■ **Activity**
The required output is the exact text of the lines from the line containing "Click the double-chevron icon on View Options" through the final line below, inclusive, without pictures.

Record excerpts START

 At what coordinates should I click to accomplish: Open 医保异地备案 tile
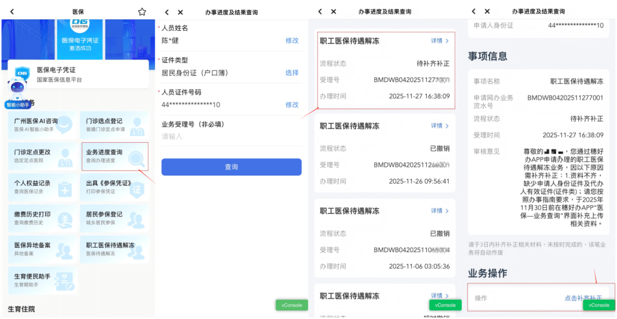[42, 249]
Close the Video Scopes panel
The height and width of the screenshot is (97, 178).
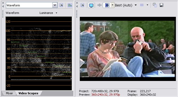pyautogui.click(x=3, y=3)
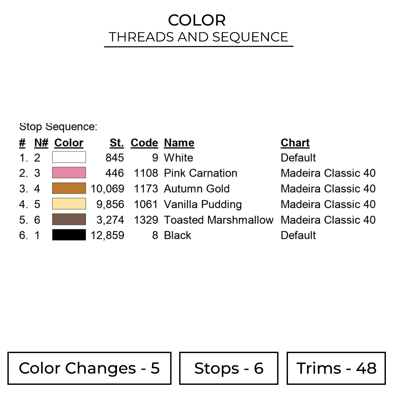This screenshot has width=397, height=397.
Task: Click the Color Changes - 5 box
Action: (89, 368)
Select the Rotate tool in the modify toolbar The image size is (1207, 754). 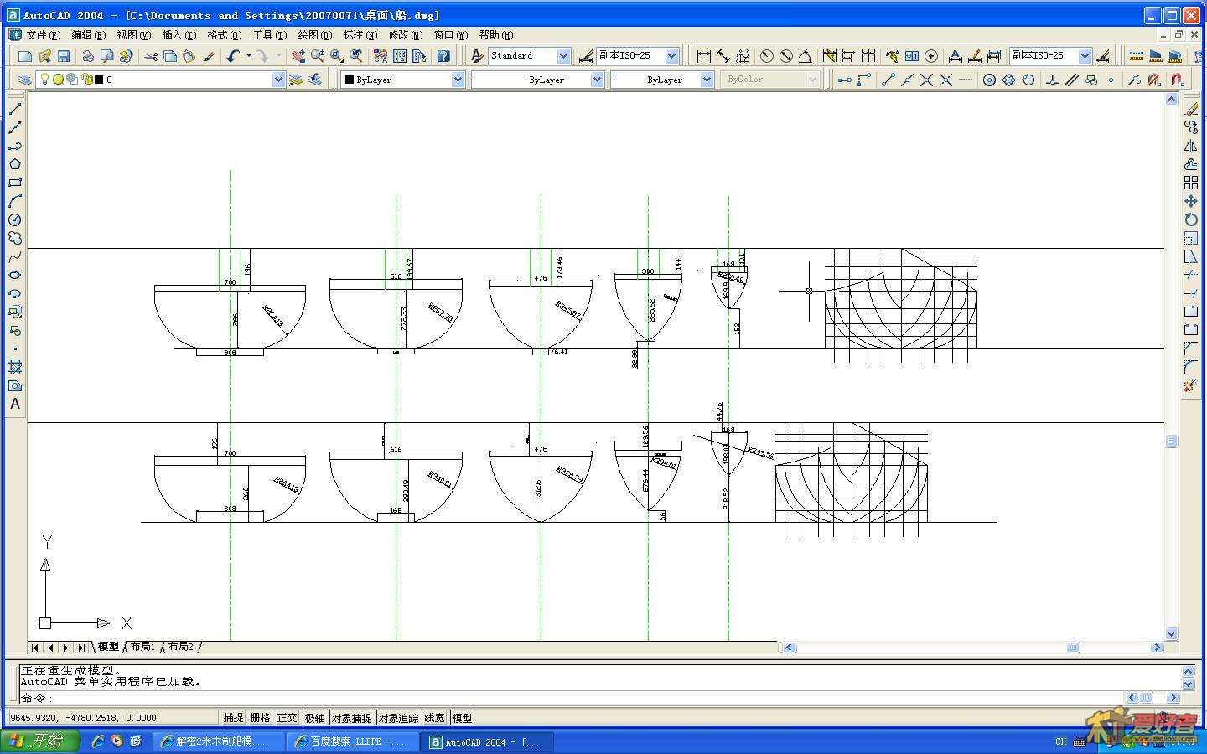pyautogui.click(x=1191, y=219)
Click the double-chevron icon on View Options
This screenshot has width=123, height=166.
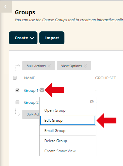coord(85,66)
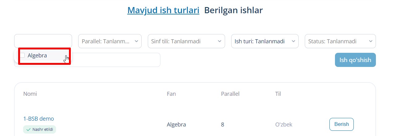Click the Til column header
The width and height of the screenshot is (395, 136).
pyautogui.click(x=278, y=94)
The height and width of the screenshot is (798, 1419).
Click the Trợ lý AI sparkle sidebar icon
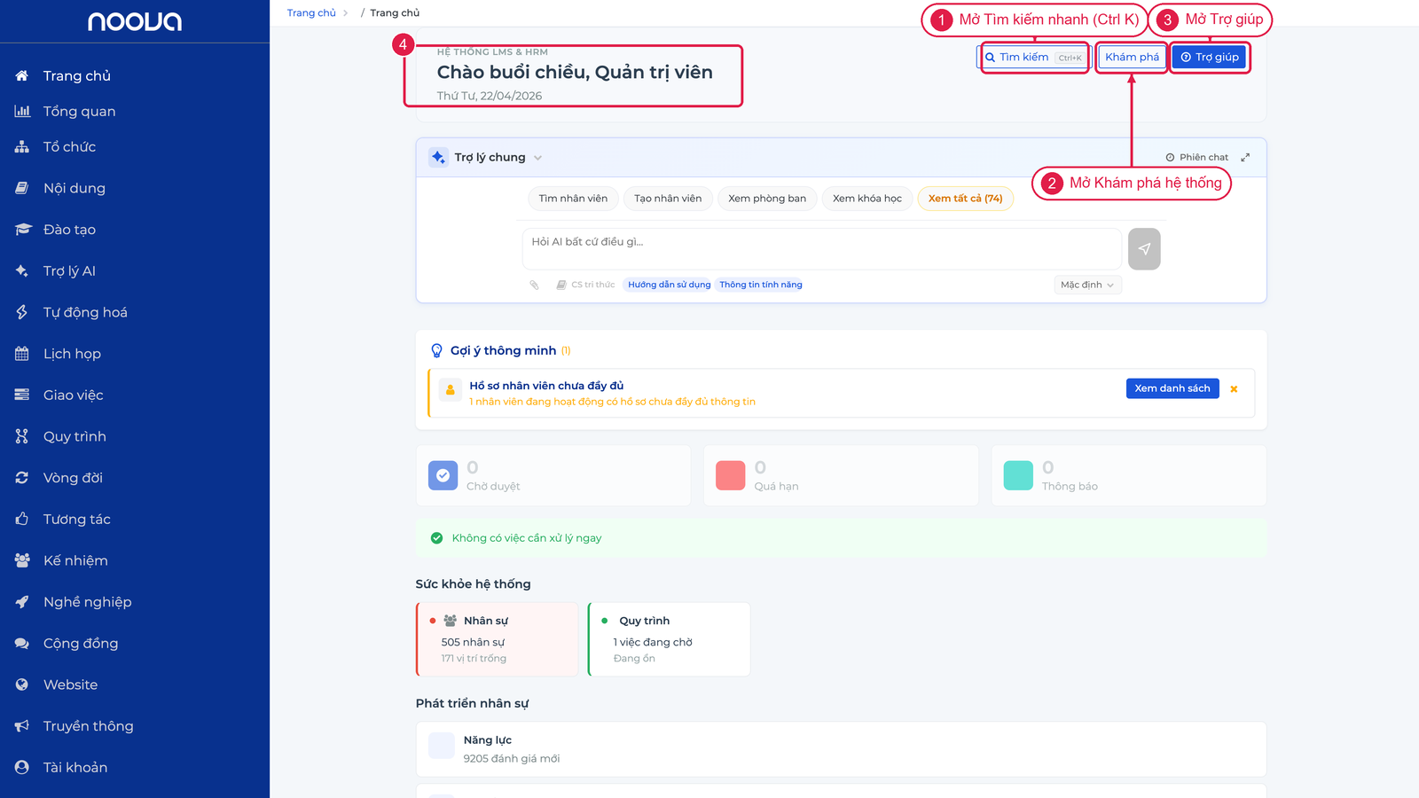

Record excerpts END

■ **Task output**
Click the double-chevron icon on View Options
This screenshot has width=123, height=166.
coord(85,66)
Click the Til column header
The width and height of the screenshot is (395, 136).
pyautogui.click(x=278, y=94)
The height and width of the screenshot is (798, 1419).
Click the Trợ lý AI sparkle sidebar icon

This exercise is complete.